Ebenso ist die Sekundärangriffsrate (secondary attack rate) für SARS-CoV-2 niedrig. Fallserien, in denen enge Kontakte von Patienten mit bestätigtem COVID-19 bewertet wurden, haben gezeigt, dass nur etwa 5% der Kontakte infiziert werden. Selbst diese niedrige Angriffsrate verteilt sich jedoch nicht gleichmäßig auf enge Kontakte, sondern variiert je nach Dauer und Intensität des Kontakts. Das Risiko ist bei Haushaltsmitgliedern am höchsten, bei denen die Übertragungsraten zwischen 10% und 40% liegen Einkaufen ist mit einer sekundären Angriffsrate von 0,6% verbunden.

Die sekundäre Angriffsrate unter Beschäftigten im Gesundheitswesen, die sich unwissentlich um einen Patienten mit COVID-19 kümmern, während sie nur Gesichtsmasken tragen oder keine persönliche Schutzausrüstung verwenden, ist ebenfalls niedrig. Übertragungsstudien deuten auf weniger als 3% hin . Mit SARS-CoV infizierte Personen können ständig sowohl Tröpfchen als auch Aerosole produzieren, aber die meisten dieser Emissionen infizieren andere Menschen nicht. Dieses Muster scheint konsistenter mit Sekreten zu sein, die in einem engen Radius der infizierten Person schnell zu Boden fallen, als mit virusbeladenen Aerosolen, die stundenlang auf Gesichtshöhe in der Luft schweben und von jedem in der Nähe eingeatmet werden können.

Infektion in Innenräumen bei Gruppen

Befürworter einer Übertragung auf Aerosolbasis zitieren gut dokumentierte Infektionscluster unter Chorteilnehmern, Restaurantgästen und Büroangestellten, die sich geschlossene Innenräume aufhielten. Basierend auf der Reproduktionszahl für SARS-CoV-2 scheinen diese Ereignisse jedoch eher die Ausnahme als die Regel zu sein. Darüber hinaus ist es schwierig, im Nachhinein alle potenziellen Interaktionen von Person zu Person zu bestimmen, die vor, während und unmittelbar nach diesen Ereignissen aufgetreten sein können.

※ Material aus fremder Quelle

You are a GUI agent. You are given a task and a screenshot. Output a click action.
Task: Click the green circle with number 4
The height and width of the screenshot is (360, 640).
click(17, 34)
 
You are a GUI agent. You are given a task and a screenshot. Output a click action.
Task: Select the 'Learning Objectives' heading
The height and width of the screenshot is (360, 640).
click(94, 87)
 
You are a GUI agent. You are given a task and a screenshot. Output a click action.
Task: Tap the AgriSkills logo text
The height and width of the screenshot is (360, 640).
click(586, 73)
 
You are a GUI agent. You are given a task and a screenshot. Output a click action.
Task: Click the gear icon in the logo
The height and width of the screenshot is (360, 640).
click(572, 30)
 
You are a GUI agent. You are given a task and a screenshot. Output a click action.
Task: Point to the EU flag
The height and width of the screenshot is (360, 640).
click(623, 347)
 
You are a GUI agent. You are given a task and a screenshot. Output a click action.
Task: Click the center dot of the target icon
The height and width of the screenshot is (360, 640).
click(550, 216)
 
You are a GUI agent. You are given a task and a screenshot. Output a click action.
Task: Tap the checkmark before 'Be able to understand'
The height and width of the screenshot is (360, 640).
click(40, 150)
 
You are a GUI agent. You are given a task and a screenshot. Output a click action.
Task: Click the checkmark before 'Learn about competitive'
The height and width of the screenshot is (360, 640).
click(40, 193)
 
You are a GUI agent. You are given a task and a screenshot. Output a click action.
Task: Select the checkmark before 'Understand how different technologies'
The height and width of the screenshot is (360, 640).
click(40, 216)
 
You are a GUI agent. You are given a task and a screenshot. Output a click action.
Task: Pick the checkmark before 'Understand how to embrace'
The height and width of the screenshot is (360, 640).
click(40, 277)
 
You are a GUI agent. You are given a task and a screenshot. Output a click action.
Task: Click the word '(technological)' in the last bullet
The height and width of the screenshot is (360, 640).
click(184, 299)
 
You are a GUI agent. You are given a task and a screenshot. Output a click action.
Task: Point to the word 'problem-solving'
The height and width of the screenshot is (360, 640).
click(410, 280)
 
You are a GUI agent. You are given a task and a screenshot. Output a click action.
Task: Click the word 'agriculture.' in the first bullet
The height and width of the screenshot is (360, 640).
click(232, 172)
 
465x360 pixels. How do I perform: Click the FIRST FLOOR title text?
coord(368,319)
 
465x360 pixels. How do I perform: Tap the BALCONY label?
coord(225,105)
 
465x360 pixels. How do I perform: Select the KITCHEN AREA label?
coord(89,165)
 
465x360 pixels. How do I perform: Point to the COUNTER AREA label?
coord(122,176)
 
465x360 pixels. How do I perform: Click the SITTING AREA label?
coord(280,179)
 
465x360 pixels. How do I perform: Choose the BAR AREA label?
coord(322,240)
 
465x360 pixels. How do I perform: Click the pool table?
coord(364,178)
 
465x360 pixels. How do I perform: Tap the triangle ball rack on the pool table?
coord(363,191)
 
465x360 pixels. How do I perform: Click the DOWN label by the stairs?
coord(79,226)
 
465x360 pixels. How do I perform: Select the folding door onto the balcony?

Die potenzielle Fähigkeit von Viren, sich in geschlossenen Umgebungen über mehrere Mechanismen weit und schnell unter dicht gepackten Gruppen zu verbreiten, sollte nicht unterschätzt werden. Experimente mit markierten Phagen zeigen, dass sich Viren innerhalb weniger Stunden von einem einzigen kontaminierten Türgriff oder den Händen einer infizierten Person auf Personen und Geräte in einem Bürogebäude ausbreiten können. Diese Vorbehalte sind ebenfalls spekulativ und schließen die Möglichkeit einer Übertragung auf Aerosolbasis nicht aus , insbesondere in überfüllten, schlecht belüfteten Räumen, bieten jedoch mögliche alternative Erklärungen für diese Cluster.

Fazit

Die Wissenschaftler ziehen den Schluss, dass insgesamt das derzeitige Verständnis der SARS-CoV-2-Übertragung noch begrenzt ist. Es gibt keine perfekten experimentellen Daten, die die Übertragung von SARS-CoV-2 auf Tröpfchen- oder Aerosolbasis belegen oder widerlegen. Die vorliegenden Daten scheinen jedoch nicht mit der Übertragung von SARS-CoV-2 auf Aerosolbasis vereinbar zu sein, insbesondere in gut belüfteten Räumen.